Now, the clouds around the hill have solidified to a leaden presence, closing off the views. I head down to town for the warmth of a cup of tea by way of a deep green wood where I would be no less surprised to encounter Merlin than an aged World War II veteran carrying a gnarled wooden cane with a burnished burl at its top.
I join up with High Street and come across a statue the Veteran told me about—but it is not King Arthur, as he suggested. It is a statue of King Aelfred, the great Anglo-Saxon king!
Aelfred reigned from 871 to 899, renowned for his love of education and law. He made Winchester his capital. Had our Veteran meant Aelfred or Arthur? Was it a matter of confusion between our American and British accents? I look around for my otherworldly guide, but he has disappeared into the labyrinth of wooded pathways.
Well, this is how the Arthurian legend seems to develop: fragments of the historical become interwoven with the mythical and the personal, becoming the story of a place.
Cathedral, College, Round Table, traces of Rome—Winchester forms a potent starting place for Malory’s tale of Arthur’s Roman War. And something of the journey has coalesced for me, as well.
At home, my marriage is frayed and fragile. My husband and our high school sons will be meeting me in France, but just before I left for this trip my husband told me that when we returned home, he would be moving out. It is not the first time he has expressed this, but we have been married 23 years and are Catholics so despite the increasing feeling of despair, we simultaneously love our family life, and soldier on—a duality of our domestic space.

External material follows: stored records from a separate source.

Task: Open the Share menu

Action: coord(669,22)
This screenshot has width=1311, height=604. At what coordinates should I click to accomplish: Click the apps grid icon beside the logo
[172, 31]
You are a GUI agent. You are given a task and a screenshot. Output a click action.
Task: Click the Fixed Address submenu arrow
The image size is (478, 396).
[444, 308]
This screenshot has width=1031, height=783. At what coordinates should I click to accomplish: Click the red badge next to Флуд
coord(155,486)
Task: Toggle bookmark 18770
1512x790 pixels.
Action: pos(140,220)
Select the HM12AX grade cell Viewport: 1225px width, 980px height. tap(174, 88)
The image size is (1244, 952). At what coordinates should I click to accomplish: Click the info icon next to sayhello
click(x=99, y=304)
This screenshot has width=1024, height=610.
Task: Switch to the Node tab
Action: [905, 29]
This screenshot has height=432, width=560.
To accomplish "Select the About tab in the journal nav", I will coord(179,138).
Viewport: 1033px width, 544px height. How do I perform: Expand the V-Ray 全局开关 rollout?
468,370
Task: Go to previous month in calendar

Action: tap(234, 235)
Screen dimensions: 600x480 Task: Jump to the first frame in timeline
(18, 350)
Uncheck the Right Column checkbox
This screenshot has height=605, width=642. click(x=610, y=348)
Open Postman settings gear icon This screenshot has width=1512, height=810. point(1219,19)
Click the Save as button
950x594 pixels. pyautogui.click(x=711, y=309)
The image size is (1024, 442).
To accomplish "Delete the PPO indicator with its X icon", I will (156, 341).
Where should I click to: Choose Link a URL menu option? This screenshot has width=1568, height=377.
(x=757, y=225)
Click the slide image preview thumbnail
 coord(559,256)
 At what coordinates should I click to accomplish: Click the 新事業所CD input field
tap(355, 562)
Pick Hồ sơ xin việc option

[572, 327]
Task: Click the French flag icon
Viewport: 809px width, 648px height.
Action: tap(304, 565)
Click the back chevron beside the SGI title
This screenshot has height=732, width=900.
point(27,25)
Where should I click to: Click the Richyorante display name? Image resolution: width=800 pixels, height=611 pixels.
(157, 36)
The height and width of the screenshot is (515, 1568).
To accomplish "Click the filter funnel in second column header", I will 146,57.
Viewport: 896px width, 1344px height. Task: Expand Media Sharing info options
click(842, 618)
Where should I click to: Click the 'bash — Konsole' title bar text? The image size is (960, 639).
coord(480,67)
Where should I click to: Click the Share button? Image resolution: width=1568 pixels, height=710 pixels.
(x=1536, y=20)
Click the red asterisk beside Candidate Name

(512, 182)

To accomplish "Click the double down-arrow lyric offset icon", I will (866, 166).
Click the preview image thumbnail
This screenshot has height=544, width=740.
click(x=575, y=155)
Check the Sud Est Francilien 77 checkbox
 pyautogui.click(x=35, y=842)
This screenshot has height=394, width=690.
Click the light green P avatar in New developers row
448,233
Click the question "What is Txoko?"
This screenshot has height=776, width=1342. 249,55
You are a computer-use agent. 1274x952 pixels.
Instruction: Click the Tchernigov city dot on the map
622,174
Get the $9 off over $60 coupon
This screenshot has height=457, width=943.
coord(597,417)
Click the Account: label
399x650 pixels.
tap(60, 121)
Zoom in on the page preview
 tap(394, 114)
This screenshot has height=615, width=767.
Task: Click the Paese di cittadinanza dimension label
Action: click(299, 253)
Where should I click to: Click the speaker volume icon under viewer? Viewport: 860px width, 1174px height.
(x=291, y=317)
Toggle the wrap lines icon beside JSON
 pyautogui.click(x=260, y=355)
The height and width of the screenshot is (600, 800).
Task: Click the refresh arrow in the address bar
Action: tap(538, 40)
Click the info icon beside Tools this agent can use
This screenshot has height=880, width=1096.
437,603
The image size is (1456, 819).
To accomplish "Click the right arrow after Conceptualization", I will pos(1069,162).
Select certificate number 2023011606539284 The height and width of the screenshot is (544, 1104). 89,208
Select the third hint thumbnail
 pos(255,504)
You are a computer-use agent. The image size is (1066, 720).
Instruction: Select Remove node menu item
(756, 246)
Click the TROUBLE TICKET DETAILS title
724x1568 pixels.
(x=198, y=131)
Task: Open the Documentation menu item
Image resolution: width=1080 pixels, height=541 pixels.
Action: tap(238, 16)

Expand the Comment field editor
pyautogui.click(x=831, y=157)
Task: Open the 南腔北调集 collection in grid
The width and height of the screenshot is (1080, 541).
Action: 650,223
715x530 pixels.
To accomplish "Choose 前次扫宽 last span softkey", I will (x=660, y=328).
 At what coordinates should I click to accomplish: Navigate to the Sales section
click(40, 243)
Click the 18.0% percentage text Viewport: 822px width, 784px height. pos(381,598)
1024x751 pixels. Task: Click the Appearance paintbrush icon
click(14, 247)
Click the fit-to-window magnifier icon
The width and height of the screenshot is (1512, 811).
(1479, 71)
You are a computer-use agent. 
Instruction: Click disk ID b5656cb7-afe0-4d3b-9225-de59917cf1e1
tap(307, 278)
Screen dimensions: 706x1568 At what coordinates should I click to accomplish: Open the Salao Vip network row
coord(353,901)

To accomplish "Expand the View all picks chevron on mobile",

What began in the morning as a wild idea has now taken hold in my imagination, creating the emotional potency of saying yes to something unplanned. As I head to the train to return to London, I think, “Could I be any happier?” Walking this landscape, momentarily unfettered, releases emotion. The geography is generative to me as a reader of Malory and restorative to me personally. I might tentatively call it joy.
Winchester is in southern England, about 70 miles southwest of London. From here, Malory’s Arthur announces he will hold a parlement in York, over 200 hundred miles north, to determine his strategy in contesting Rome. Why set Arthur on this inexplicable route toward York? It’s hardly on the way to Rome. I’m already checking the train schedule from London to York.